■ **DATA FOR THIS TASK**:
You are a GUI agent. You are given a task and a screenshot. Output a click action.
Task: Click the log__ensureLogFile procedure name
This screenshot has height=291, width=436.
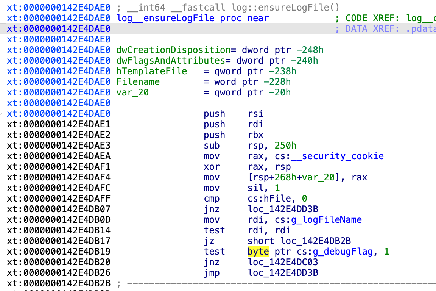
---
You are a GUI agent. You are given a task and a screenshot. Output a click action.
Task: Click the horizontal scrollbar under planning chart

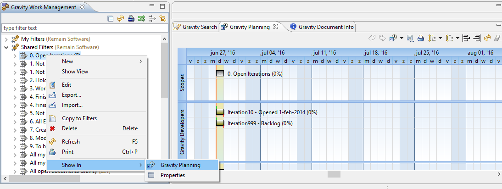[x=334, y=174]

■ **EXERCISE AIM**: For this exercise, repeat exactly the lines of the data above from the one with "Task: Click the log__ensureLogFile" down to the one with "This screenshot has height=291, width=436.", both end lines included.

■ **EXERCISE ANSWER**:
Task: Click the log__ensureLogFile procedure name
This screenshot has height=291, width=436.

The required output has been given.